====== SOURCE ======

Shaul's first book Israel in the American Mind: the Cultural Politics of U.S.-Israeli Relations, 1958-1988 (Cambridge University Press, 2018) examines the changing meanings Americans and Israelis invested in the relationship between their countries from the late 1950s to the 1980s. His work has also appeared in Diplomatic History, Gender & History, and the Journal for Modern Jewish Studies, among other outlets.
Shaul joined the department at York in 2015 having previously held a postdoctoral fellowship at Northwestern University. He is a member of the editorial board for the journal Modern American History, and co-chairs the Teaching Committee of the Society for Historians of American Foreign Relations.
Shaul's research examines the seams between cultural and political history, and domestic and transnational history in the U.S. context. He is currently examining the changing attitudes towards military service as a civic duty in the U.S. and beyond. In particular, he is interested in the relationship between civilians and military operations carried out in their name but without their participation after the end of conscription.
Shaul's first monograph Israel in the American Mind: The Cultural Politics of US-Israeli Relations, 1958-1988 (Cambridge University Press, 2018) examines the intricate mechanisms that brought Israel to occupy such a central place in American imagination and policy. Relying on a broad array of American and Israeli sources from state and non-state archives the book places the relationship deep in the cultural, social, intellectual, and ideological landscapes of both societies. By revealing the role Israeli propaganda played in shaping American attitudes towards Israel and paying close attention to the dramatic changes in the meanings Americans and Israelis invested in the relationship between countries, the book reveals US-Israeli relations as a terrain of fantasy, manipulation, competition, and envy.

====== SOURCE EXCERPT ======

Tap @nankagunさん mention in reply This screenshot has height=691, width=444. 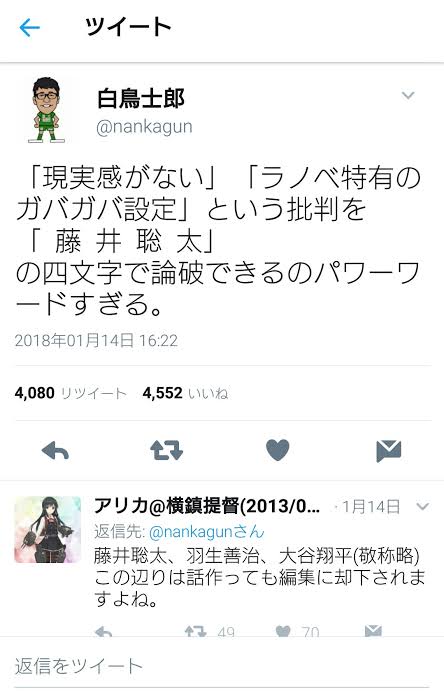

======

TASKS TO COMPLETE -
**A.** Give a two-sentence summary of the profile of the historian Shaul.
**B.** Pick up the profile of the historian Shaul right after its last sentence and keep writing it.

TASK-BY-TASK OUTPUTS -
**A.** Shaul, who joined the department at York in 2015 after a postdoctoral fellowship at Northwestern University, studies the seams between cultural and political history in the U.S. and is now examining changing attitudes toward military service as a civic duty. His first book, Israel in the American Mind (Cambridge University Press, 2018), traces the changing meanings Americans and Israelis gave the relationship between their countries from 1958 to 1988 and shows how Israeli propaganda shaped American attitudes.

**B.**
Shaul is currently working on his second book-length manuscript, temporarily titled 'Civilian Empire: The Problem of Military Service in American Life, 1940-2022', which is a cultural and intellectual history examines how Americans tried to rationalise their solutions to the plaguing problem of military service from the establishment of the Wold War II Selective Service System to the disconnect presently defining civil-military relations . In 1973 the Selective Service System was replaced by the All Volunteer Force which is still active today. This project asks how did influential Americans commentators initially convince themselves that the state should have a moral right to put men in uniform, before swiftly changing their minds to claim (from the late 1960s onwards) that the draft was illegitimate and amoral. This project reveals the central place the problem of military service occupied deep in the cultural and intellectual fabric of late 20th century American life. Shaul's research on this project is supported by a British Academy/Leverhulme Small Research Grant.
At the same time Shaul continues to examine a range of topics on the American-Israeli axis - from the historical limits of Israeli peace activism, through the politics of Israel's Americanisation, to the perceptions of Israeli emigration to the U.S. Shaul welcomes inquiries from potential PhD students with relevant interests.
Student Hours
Summer term 2023
V/A/225
t.b.c.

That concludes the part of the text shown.